The chaos and tangled energy of living cities - yurisagalov
http://aeon.co/magazine/living-together/the-chaos-and-tangled-energy-of-living-cities
======
creamyhorror
Tangle is interesting because it adds texture to the experience of living in a
city - but it comes about organically. In Singapore, where I live, the city
center is fairly interesting, but the urban public-housing neighbourhoods
outside the core are mostly uniform in appearance and lack the variety of
forms and colors that would consitute tangle. Everything is similarly arranged
on a flat landscape of housing blocks and patches of green spaces; wiring and
services are all hidden behind walls or underground to keep things "neat" \-
the place was built by conformist public planners. There's a minimum of shops
scattered around these areas, because inhabitants are presumed not to want the
bustle and risks of crowds near their homes.

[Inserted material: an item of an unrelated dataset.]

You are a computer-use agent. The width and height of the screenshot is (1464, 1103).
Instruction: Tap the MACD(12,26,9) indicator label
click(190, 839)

In contrast, the major Japanese (& European & American) cities have much more
variation and exposed complexity - more tangle. Their neighborhoods weren't
planned to the same extent, with the same drive towards neatness and hidden
complexity. Thus density alone doesn't generate tangle: age and the organic
bolting-on of new layers/services is required as well.

This man would have us living in the chaotic, multilayered megacities of
dystopian sci-fi - Kowloon Walled Cities writ large and cast into the future.
It's not an entirely unpleasant vision.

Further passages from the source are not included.